** Goals **
A. For each statement, say yes or no depending on whether the Schwarzkopf review below agrees with it, and quote the deciding words of the review exactly. (i) "Sei nicht bös" appears in EMI's new collection. (ii) The first disc of the set is a collection of Hugo Wolf songs. (iii) "Morgentau" runs more than five minutes.
B. Answer these from the Schwarzkopf review below, one answer a line:
(i) Which work by Karl Zeller holds "Sei nicht bös"?
(ii) How many discs make up EMI's new collection?
(iii) From what year is the young singer's "Morgentau"?
C. Reproduce a passage from the Schwarzkopf review below, starting at the words "First and Last Songs" and ending after "keyboard . . . or almost.".

** Selected text **
First and Last Songs

Bananas

At the sound of Elisabeth Schwarzkopf’s singing, strong men fell weak, nightingales blushed with envy, sunsets went pale. The pleasures she purveyed were guilty as hell, but how she could dish them out! We all had our favorite lines of her music, and they delivered sweet dreams: a defiance from a Johann Strauss operetta, a sad resignation from the other Strauss’ Der Rosenkavalier, a phrase from a Schubert song no matter how twisted out of context. Fond memory, cloaked in the pure silver of a Schwarzkopf recall, was enough to stop all clocks. “Sei nicht bös . . . ,” I will write (or simply breathe), and a teardrop will fall upon my keyboard . . . or almost.

“Sei nicht bös” – the traffic-stopping moment from Karl Zeller’s Der Obersteiger – isn’t even included in EMI’s new five-disc, reduced-price collection, but I’m sure that every well-equipped household already has its copy of a Schwarzkopf Sings Operetta disc in every room. The new collection has its own charms, and its curiosities as well. The first disc is worth the price of the whole set: a collection of Hugo Wolf songs that has been out of print for years. And on that disc there is a tiny pearl, lasting little more than a minute, that is worth the price of the entire disc: “Morgentau,” a perfect song you will play and replay and replay, and then go bananas over this wonderful young singer from back in 1954, who hasn’t yet learned how to flirt and fuss and turn into the Elisabeth Schwarzkopf that she would become, to the detriment of musical integrity, 20 years later.

** Collected data **
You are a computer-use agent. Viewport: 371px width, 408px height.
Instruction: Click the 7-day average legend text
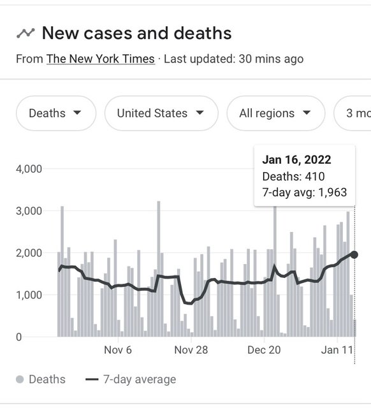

** Task-by-task solutions **
A.
(i) No: "isn’t even included in EMI’s new five-disc, reduced-price collection"
(ii) Yes: "The first disc is worth the price of the whole set: a collection of Hugo Wolf songs that has been out of print for years."
(iii) No: "lasting little more than a minute"

B.
(i) Der Obersteiger
(ii) Five
(iii) 1954

C.
First and Last Songs

Bananas

At the sound of Elisabeth Schwarzkopf’s singing, strong men fell weak, nightingales blushed with envy, sunsets went pale. The pleasures she purveyed were guilty as hell, but how she could dish them out! We all had our favorite lines of her music, and they delivered sweet dreams: a defiance from a Johann Strauss operetta, a sad resignation from the other Strauss’ Der Rosenkavalier, a phrase from a Schubert song no matter how twisted out of context. Fond memory, cloaked in the pure silver of a Schwarzkopf recall, was enough to stop all clocks. “Sei nicht bös . . . ,” I will write (or simply breathe), and a teardrop will fall upon my keyboard . . . or almost.